**PROBLEM STATEMENT:** Copy everything from the line containing "Find the location of a particular element. This" down to the line containing "In order to click on maximize-button", swapping every "screenshot" for "screen capture" and keeping everything else unchanged.
*** Opening of RECORDS PROVIDED ***
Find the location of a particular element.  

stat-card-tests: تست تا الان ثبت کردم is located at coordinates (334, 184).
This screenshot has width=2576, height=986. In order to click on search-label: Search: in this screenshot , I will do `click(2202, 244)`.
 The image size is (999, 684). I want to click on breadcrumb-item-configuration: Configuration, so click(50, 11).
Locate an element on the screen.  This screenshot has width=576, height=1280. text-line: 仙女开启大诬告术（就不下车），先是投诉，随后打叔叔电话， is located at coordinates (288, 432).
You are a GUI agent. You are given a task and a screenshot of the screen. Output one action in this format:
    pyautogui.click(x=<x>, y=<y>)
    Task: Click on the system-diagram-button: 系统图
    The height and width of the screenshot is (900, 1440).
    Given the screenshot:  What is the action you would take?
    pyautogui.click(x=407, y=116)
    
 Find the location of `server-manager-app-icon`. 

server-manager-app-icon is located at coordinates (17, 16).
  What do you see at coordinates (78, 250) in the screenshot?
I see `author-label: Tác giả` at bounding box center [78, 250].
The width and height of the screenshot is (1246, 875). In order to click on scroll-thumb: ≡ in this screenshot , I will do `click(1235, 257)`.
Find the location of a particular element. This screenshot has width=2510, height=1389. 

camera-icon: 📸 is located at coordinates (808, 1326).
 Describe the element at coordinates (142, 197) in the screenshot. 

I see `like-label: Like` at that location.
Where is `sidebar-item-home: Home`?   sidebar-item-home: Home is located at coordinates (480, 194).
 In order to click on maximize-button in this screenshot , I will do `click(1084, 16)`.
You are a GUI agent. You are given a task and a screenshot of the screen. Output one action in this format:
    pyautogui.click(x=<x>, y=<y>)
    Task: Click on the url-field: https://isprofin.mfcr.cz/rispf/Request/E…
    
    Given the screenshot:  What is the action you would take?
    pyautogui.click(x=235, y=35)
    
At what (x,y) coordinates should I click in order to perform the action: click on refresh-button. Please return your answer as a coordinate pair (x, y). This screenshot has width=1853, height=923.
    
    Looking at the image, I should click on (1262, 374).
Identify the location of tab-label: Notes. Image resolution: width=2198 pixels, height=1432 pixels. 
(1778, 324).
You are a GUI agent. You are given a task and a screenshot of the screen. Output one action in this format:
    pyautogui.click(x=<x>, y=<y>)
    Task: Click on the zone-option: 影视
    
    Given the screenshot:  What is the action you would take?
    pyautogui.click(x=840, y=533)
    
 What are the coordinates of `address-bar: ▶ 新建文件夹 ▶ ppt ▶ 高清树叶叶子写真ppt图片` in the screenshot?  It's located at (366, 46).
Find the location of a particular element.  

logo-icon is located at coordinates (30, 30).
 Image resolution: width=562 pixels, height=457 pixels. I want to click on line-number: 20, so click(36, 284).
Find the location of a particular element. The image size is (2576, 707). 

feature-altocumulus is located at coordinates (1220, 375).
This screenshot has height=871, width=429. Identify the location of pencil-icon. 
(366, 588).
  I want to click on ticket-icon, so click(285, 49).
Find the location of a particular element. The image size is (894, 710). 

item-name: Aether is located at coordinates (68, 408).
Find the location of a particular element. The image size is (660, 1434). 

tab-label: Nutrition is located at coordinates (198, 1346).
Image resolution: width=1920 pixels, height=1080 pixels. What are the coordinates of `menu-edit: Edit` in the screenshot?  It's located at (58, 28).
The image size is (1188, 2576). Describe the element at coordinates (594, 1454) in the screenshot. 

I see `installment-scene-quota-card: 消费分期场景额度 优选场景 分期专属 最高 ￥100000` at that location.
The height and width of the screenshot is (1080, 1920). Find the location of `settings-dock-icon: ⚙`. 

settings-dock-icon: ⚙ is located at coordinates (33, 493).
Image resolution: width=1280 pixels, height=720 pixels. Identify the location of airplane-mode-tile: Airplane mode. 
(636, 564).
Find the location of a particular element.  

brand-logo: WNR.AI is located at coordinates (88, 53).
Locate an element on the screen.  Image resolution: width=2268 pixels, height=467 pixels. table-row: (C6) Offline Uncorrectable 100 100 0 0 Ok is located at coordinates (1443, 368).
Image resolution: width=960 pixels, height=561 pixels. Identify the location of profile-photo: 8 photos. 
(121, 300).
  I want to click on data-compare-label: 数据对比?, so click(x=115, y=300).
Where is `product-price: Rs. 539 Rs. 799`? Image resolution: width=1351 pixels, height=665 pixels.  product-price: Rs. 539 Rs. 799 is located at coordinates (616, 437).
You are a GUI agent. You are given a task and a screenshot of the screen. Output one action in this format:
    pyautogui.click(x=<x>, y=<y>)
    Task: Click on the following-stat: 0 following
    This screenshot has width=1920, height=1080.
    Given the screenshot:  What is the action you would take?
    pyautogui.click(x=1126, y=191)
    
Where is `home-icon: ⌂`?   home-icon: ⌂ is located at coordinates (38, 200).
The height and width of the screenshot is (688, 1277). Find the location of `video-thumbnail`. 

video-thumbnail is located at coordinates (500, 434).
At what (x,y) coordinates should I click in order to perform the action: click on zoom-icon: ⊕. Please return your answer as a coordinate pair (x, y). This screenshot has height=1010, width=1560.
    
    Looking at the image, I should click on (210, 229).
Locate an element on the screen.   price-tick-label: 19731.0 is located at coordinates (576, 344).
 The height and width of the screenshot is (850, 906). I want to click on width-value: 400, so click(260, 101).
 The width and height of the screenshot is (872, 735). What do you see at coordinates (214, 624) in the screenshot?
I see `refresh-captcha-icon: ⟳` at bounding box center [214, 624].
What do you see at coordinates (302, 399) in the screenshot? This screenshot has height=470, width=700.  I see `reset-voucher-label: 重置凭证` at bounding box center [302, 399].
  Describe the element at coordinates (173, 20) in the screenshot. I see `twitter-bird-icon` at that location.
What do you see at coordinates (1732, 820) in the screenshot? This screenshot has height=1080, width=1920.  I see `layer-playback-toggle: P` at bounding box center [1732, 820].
*** Close of RECORDS PROVIDED ***
**WRITTEN RESPONSE:**
Find the location of a particular element. This screen capture has width=2510, height=1389. 

camera-icon: 📸 is located at coordinates (808, 1326).
 Describe the element at coordinates (142, 197) in the screen capture. 

I see `like-label: Like` at that location.
Where is `sidebar-item-home: Home`?   sidebar-item-home: Home is located at coordinates (480, 194).
 In order to click on maximize-button in this screen capture , I will do `click(1084, 16)`.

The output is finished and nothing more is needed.